Then again, most ex-Presidents long for a fade into the worn background of history. That is decidedly not the playbook in the hands of former President Donald Trump, who despite his exodus from Washington remains an agenda-setting figure in town. His endorsement remains a powerful factor in Republican politics, his return to politics looms on the horizon for 2024, and his conduct ahead of and on Jan. 6, 2021, dominates much of Congress’ agenda. Like so much of his presidency, his post-presidency seems to delight in shattering expectations. In fact, Trump exited the presidency before his successor could show up and take over, effectively punching out before his carriage reverted to a pumpkin when the clock struck noon.

Like a bad hype reel for a reality show, Trump this week returns to Washington for the first time since he left the presidency. Billed as a summit of his non-profit America First Policy Institute, the two-day event is heavy on MAGA-World quasi-celebrities and will feature a speech from the man who is still nursing wounds from 2020.

In a way, though, the return to The Swamp by one of its most unapologetic figures comes as a mini-launch of his comeback tour. Trump has hinted that he’ll be on the ballot in 2024, and his advisers are at this point just trying to keep him from pulling the trigger on a campaign until after November’s midterms. Republicans look poised to have a good showing and could well take back control of the House and Senate alike, but Trump and his ongoing show could shade the GOP’s polling if the party isn’t careful to control for the bleed. Trump remains a driving factor in politics, although the appetite for his shenanigans has diminished as more time has passed since his term. As TIME’s Brian Bennett reports, the Jan. 6 hearings may have exposed Trump’s glass jaw.

So, what is Trump’s play here? He clearly has his eyes on 2024 and is laying the groundwork for his return to office. His contempt of the political elites has not abated, even as he retreated to Florida and then to New Jersey.

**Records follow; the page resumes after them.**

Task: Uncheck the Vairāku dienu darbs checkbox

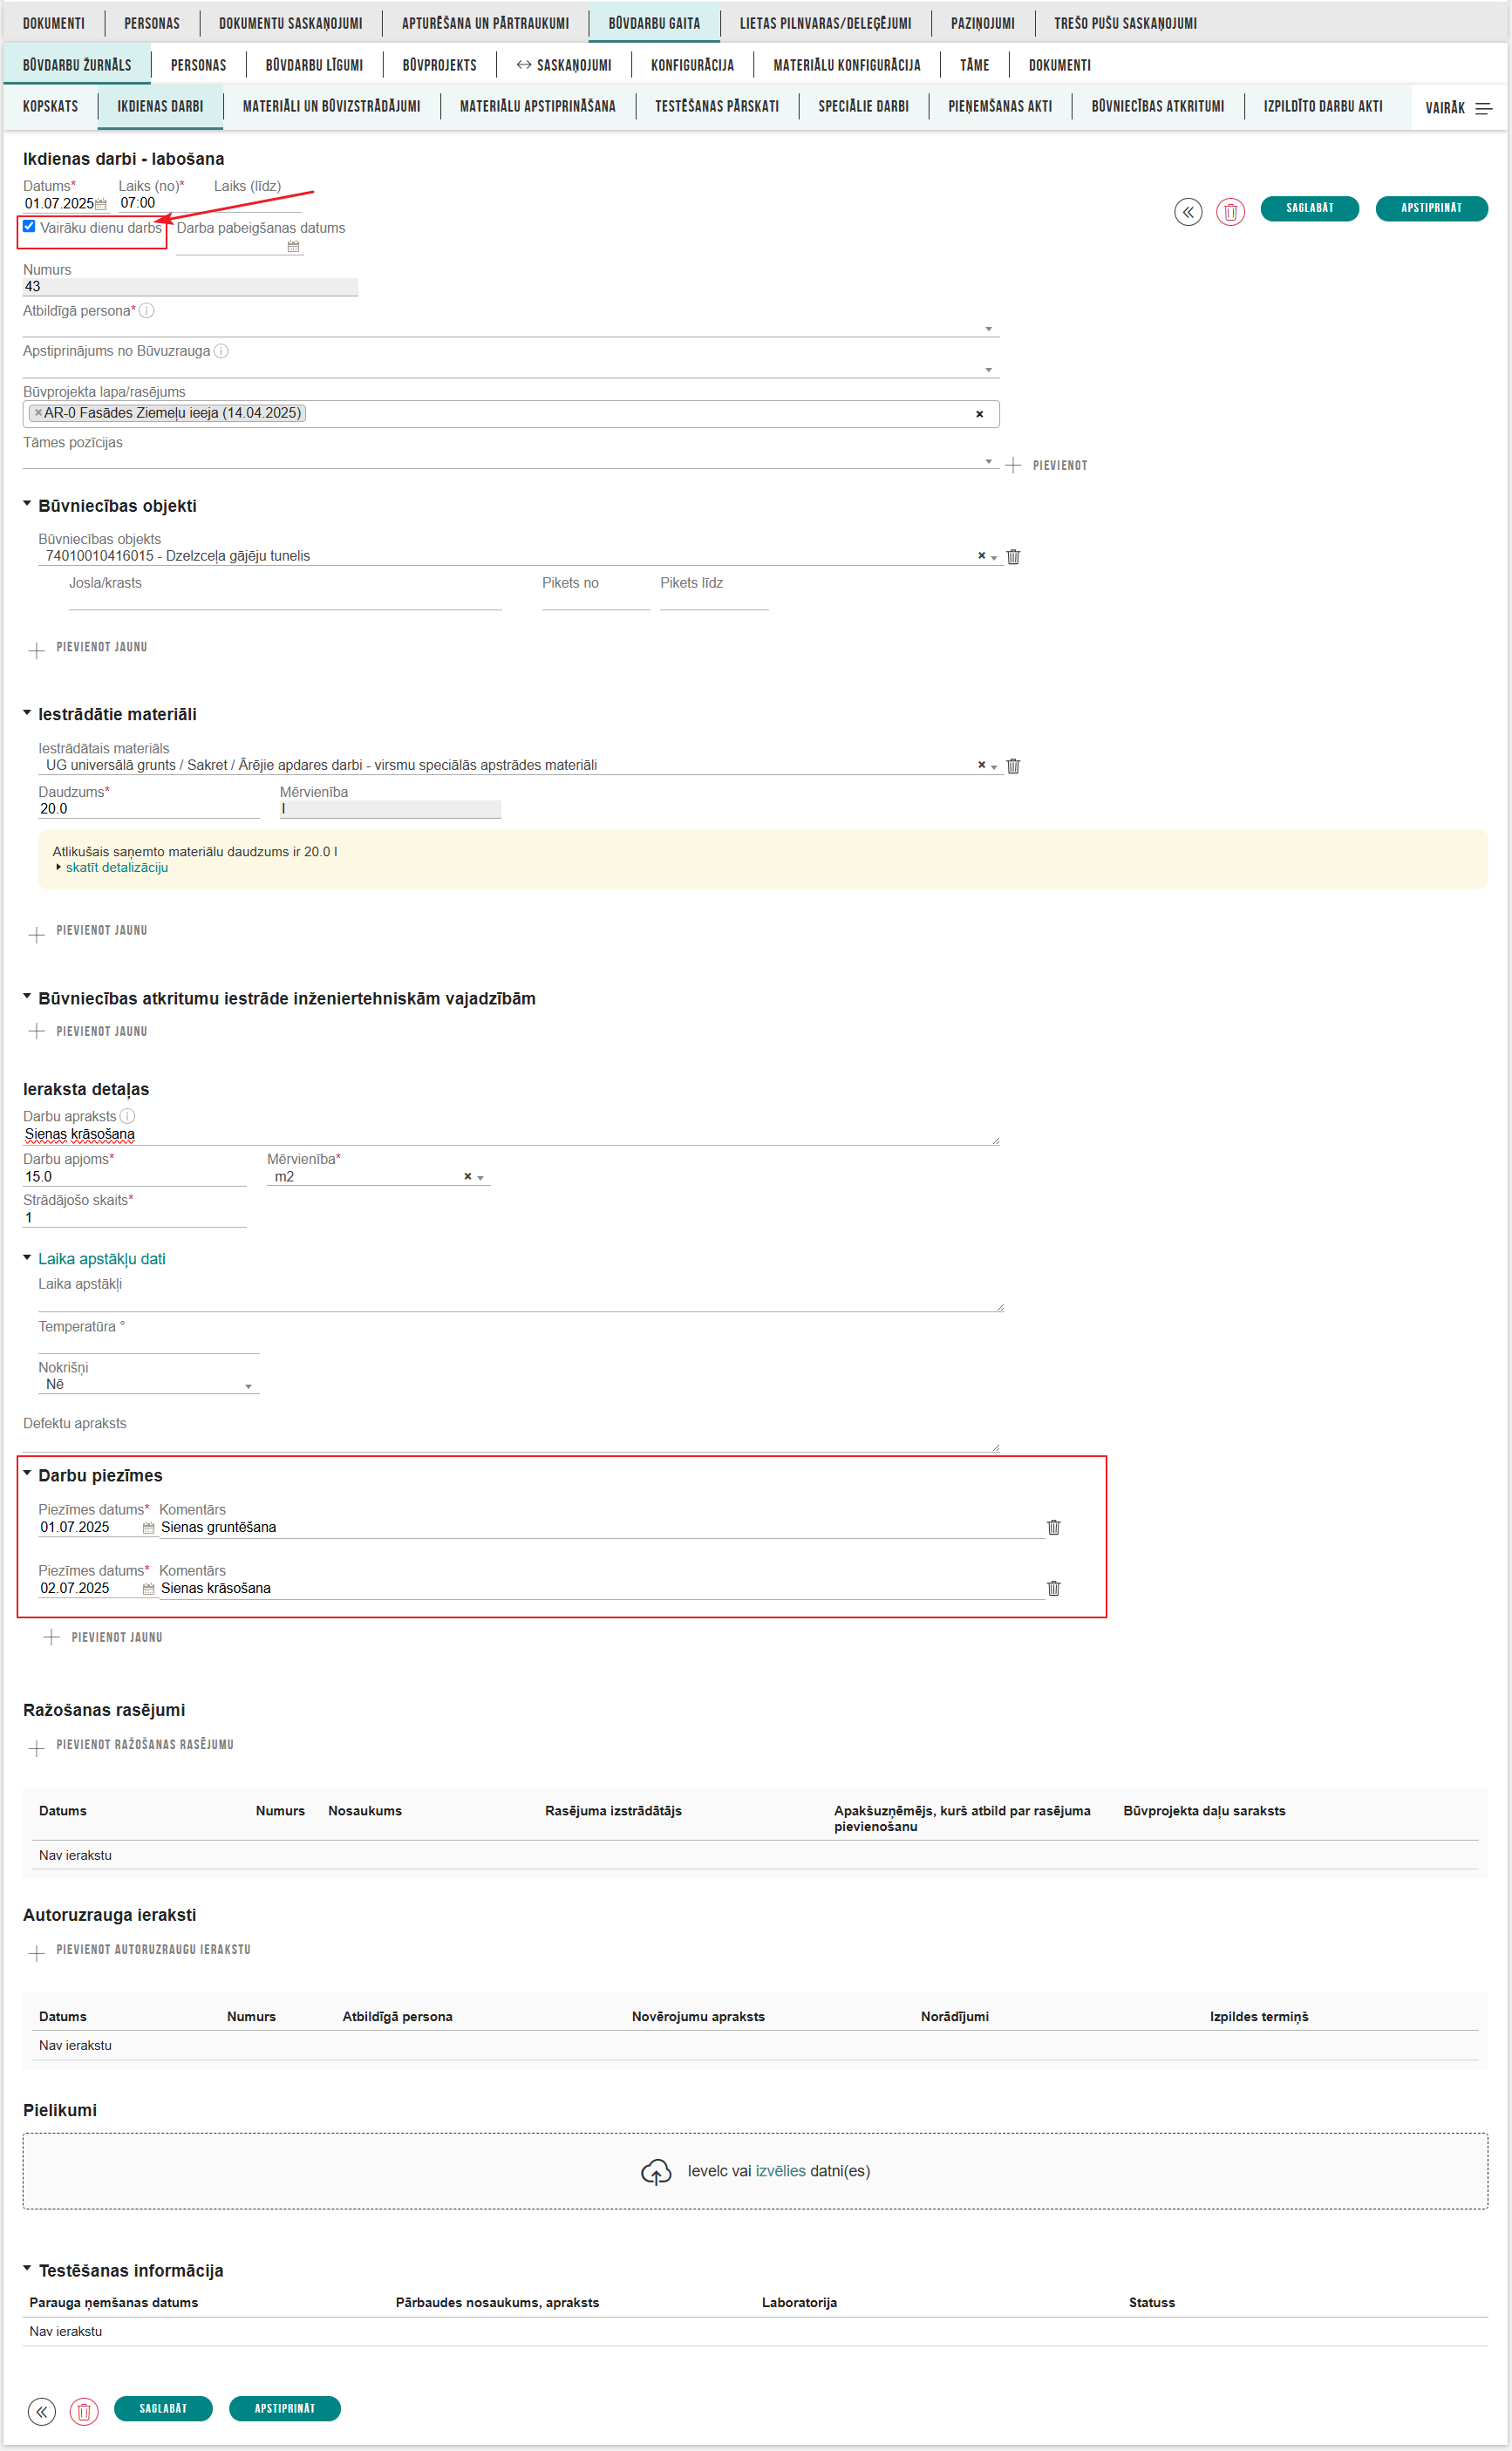Action: [29, 227]
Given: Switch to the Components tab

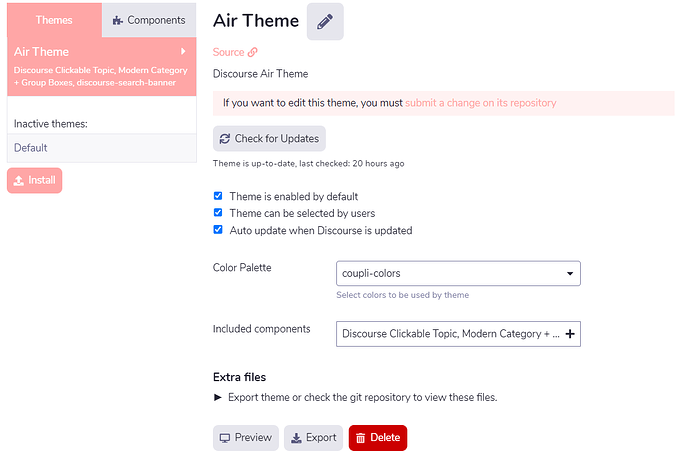Looking at the screenshot, I should (149, 20).
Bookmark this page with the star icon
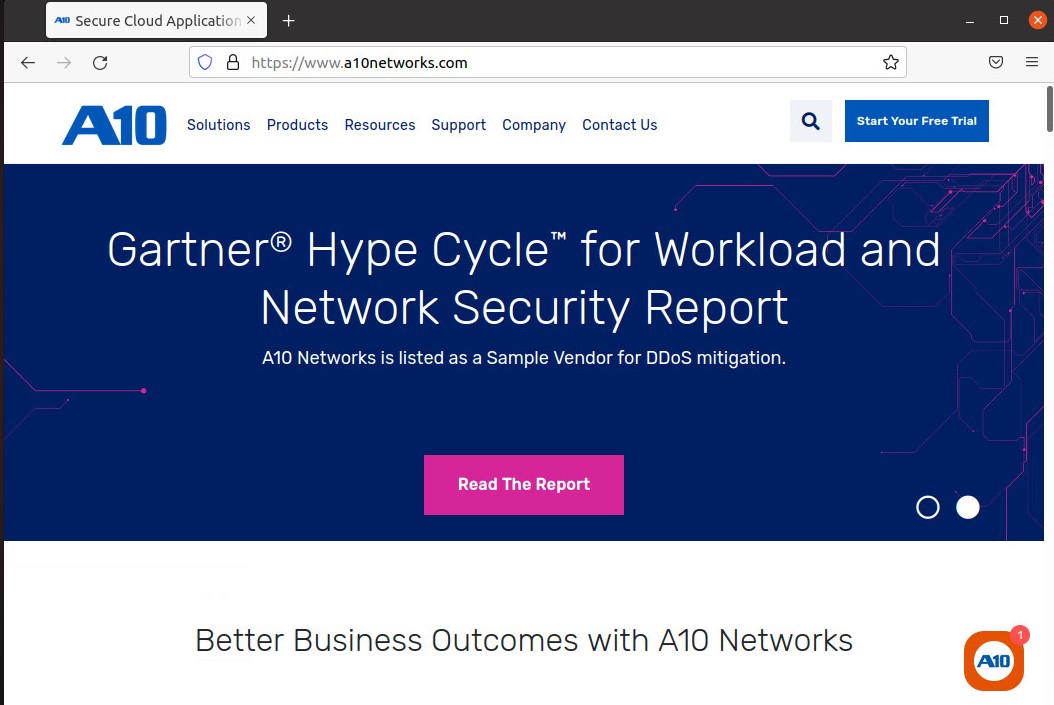Screen dimensions: 1054x705 891,63
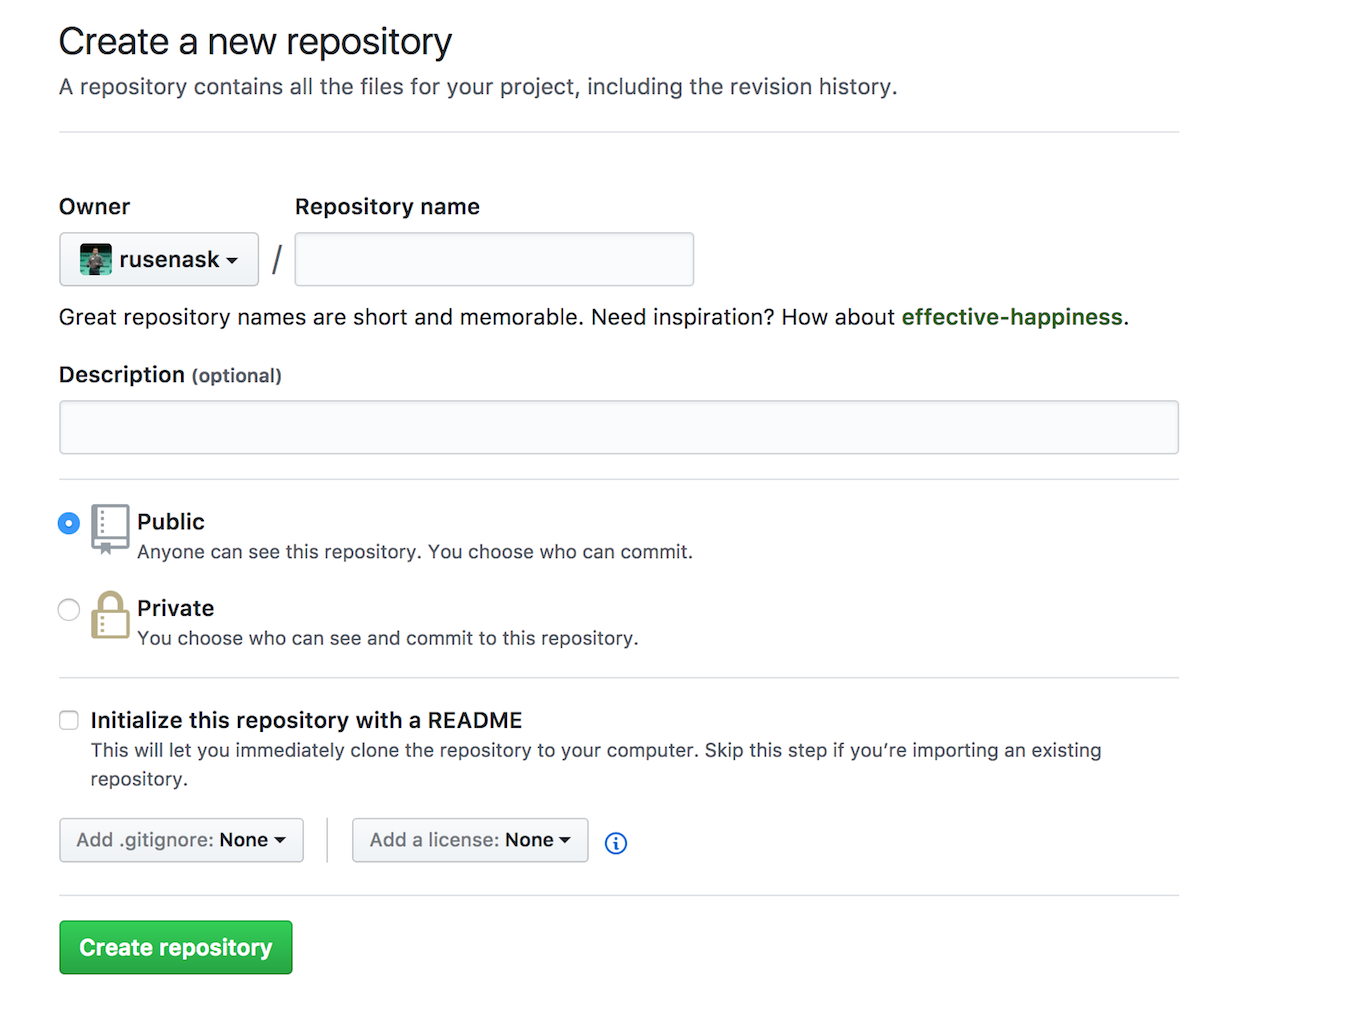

A second act serves as much as a restoration of power as a way to stick it to the man. After all, so much of Trump’s animating power comes from his personal preferences and individual grievances. But he might find a more skeptical GOP, with some who have newly soured on the Trumpist wing as they learn more and more damning details about Trump’s behavior around the Jan. 6 insurrection.

The timing of the trip comes at a near-perfect state-managed moment. The committee investigating the Jan. 6 attack on the Capitol has seemingly completed its summer schedule and is poised to start drafting at least an early version of its report. Congress seems coasting into the August recess. Voters are just now starting to really tune into the November elections. And Trump’s political circle seems ready to turn the key on another go. The MAGA crowd just needs a nudge to remember why his blindingly loud rallies caused so many hearts to flutter.

The real question facing official Washington—namely, Republicans who wield power—is one about its pain threshold. Trump proved a winning vessel in 2016 but couldn’t convince enough voters that he was worth the hourly drama four years later. Come 2024, it will have been nine years since Trump coasted down a golden elevator in Trump Tower and proceeded to break Republican politics. The party has yet to reclaim its equilibrium. Meanwhile, the bold novelty of a Trump candidacy has long faded, much like how most of his predecessors have blended into the background.

Put another way: Trump’s most immediate task this week in Washington is convincing fellow Republicans that he’s worth the Aspirin and the grimace in pursuit for a potential but not-guaranteed victory. It may take every ounce of his skills as a salesman.